Back to the river the next day then. Having phoned the club to try and secure the weir swim for the evening I could hear the laughter in their voice when they told me the next free slot was Saturday. Who says anglers don't have a social life?

So I wandered down to my usual swim, hacking through the nettles to find someone already wedged in there. Don't know why he looks so surprised to see me - the undergrowth is so thick you could hide a river in here. So, I slogged back out to the towpath and made my way downstream to a spot above the sandbank where the river is wider, slower and deeper. I'd turned two slices of bread and a chunk of blue cheese into the world's most attractive cheese paste...or so I thought...but when I removed it from the creel it had turned into an unholy, sticky stinking mess. Impossible to keep on the hook, it stuck to everything else like glue. At one point I had some on the end of my nose. Shame, because I'm sure I would have caught something here, fishing almost under my rod tip, with the bait drifting tantalisingly just under a weed wrack; if only I'd had a float. And some proper bait.

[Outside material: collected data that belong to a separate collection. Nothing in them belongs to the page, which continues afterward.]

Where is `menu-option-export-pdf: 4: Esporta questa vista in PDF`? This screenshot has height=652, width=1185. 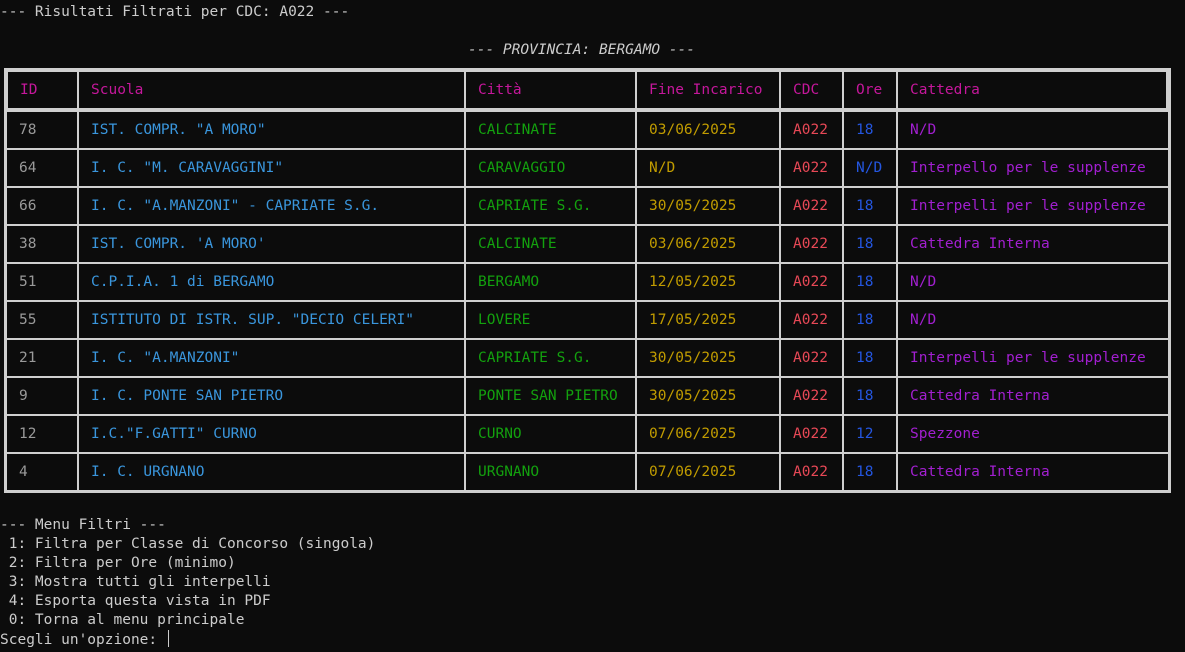
menu-option-export-pdf: 4: Esporta questa vista in PDF is located at coordinates (136, 601).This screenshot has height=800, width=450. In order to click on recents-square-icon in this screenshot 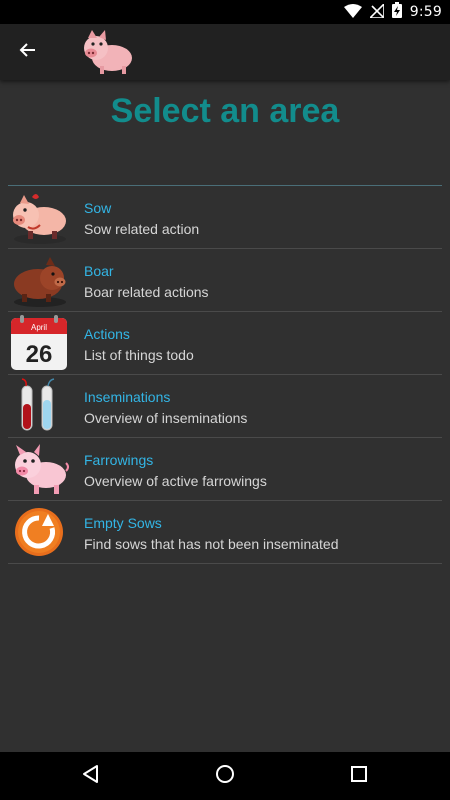, I will do `click(359, 776)`.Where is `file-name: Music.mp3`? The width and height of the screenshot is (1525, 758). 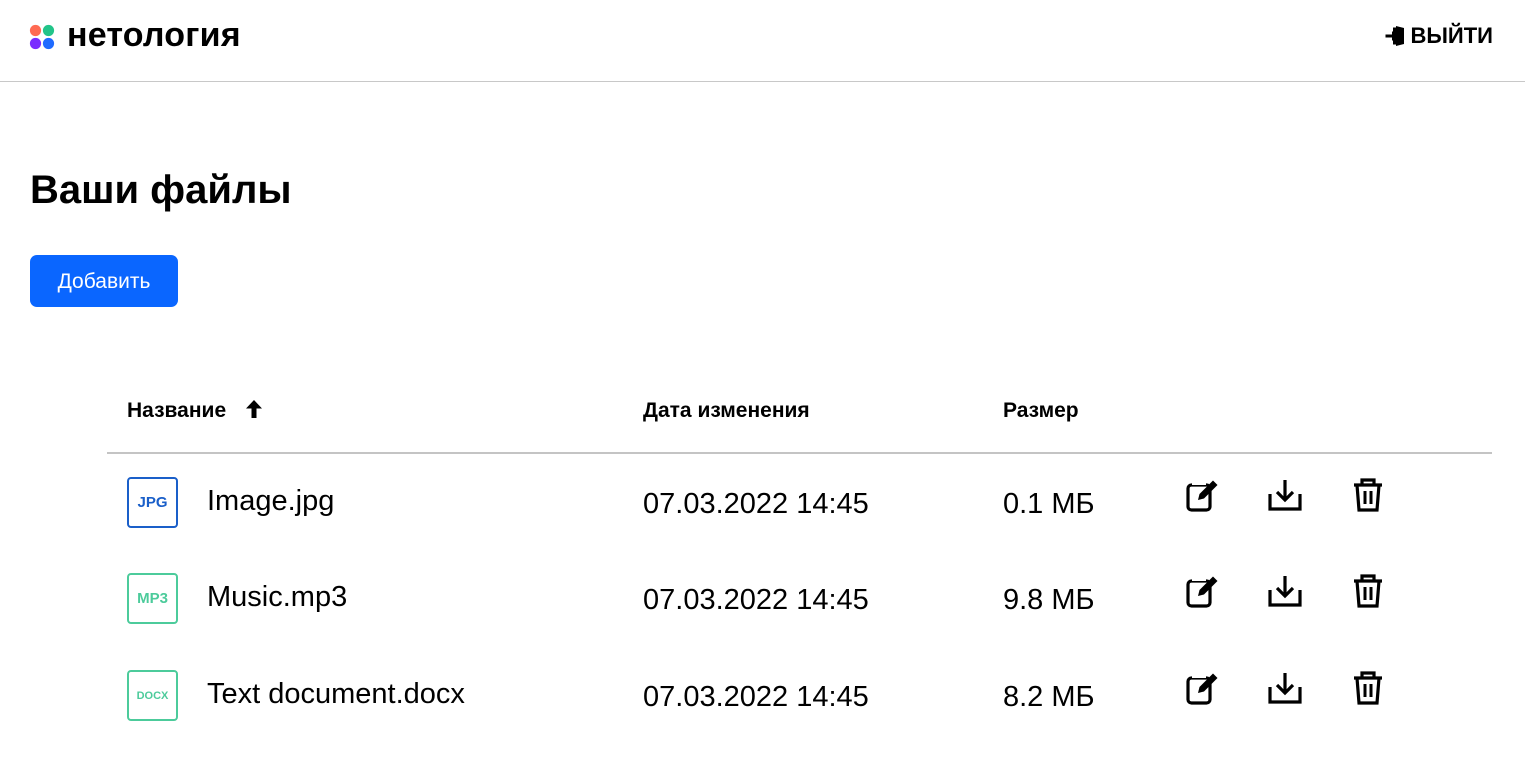 file-name: Music.mp3 is located at coordinates (277, 597).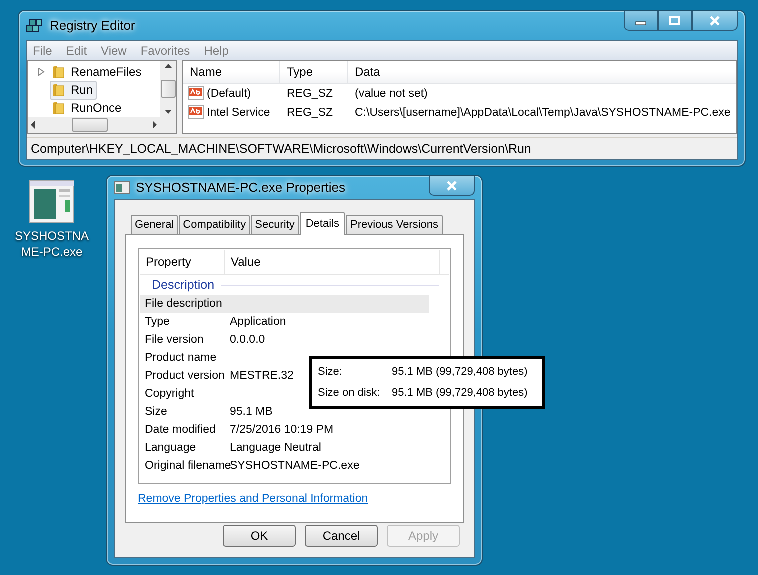 This screenshot has height=575, width=758. Describe the element at coordinates (284, 340) in the screenshot. I see `property-row: File version 0.0.0.0` at that location. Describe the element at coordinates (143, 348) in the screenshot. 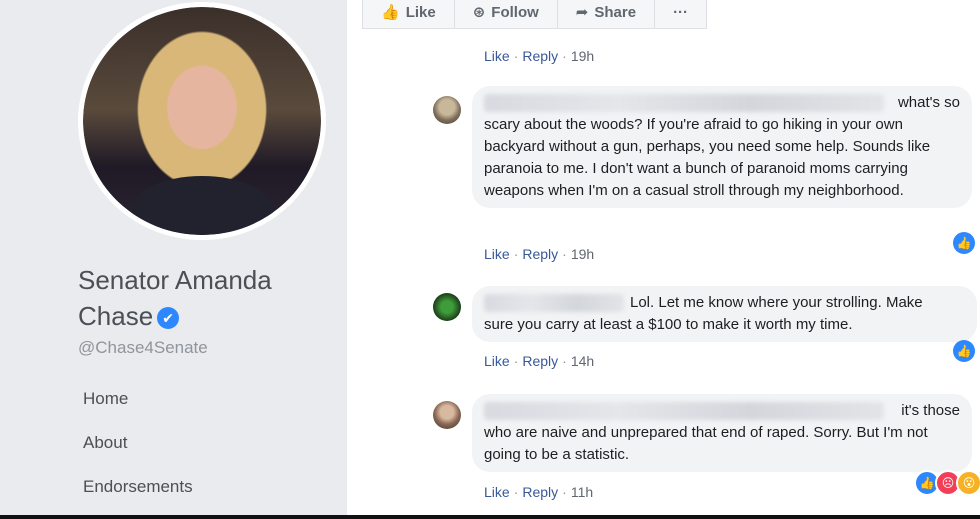

I see `page-handle: @Chase4Senate` at that location.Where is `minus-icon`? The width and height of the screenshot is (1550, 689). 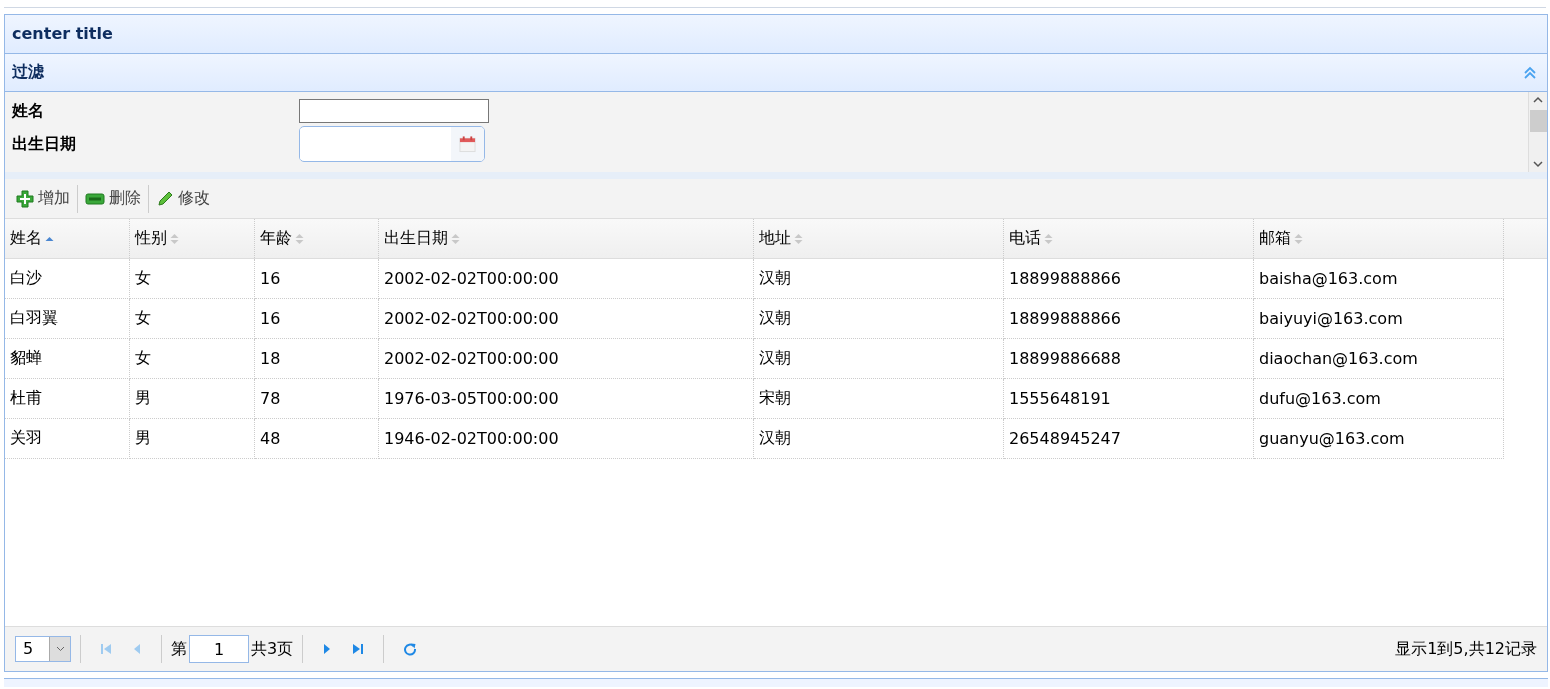
minus-icon is located at coordinates (95, 198).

So, a few terse tugs and one missed lunge later, I was back below the sandbanks where the previous day's experience was repeated. Sharp bites I couldn't hit, no matter whether I used a big olive lead that held the bottom wherever I cast it, or an Arlsey bomb that rolled around a bit before settling into place. Best fun I had was right at the end, freelining a large lump of meat round the swim. I almost hit one of those.

The following morning I counted the cost of those bites that weren't misses - two on one knee, one on the back of my other leg, one on my throat and one - the worst - on a toe. Time for the Nepalese atomic insect repellant methinks.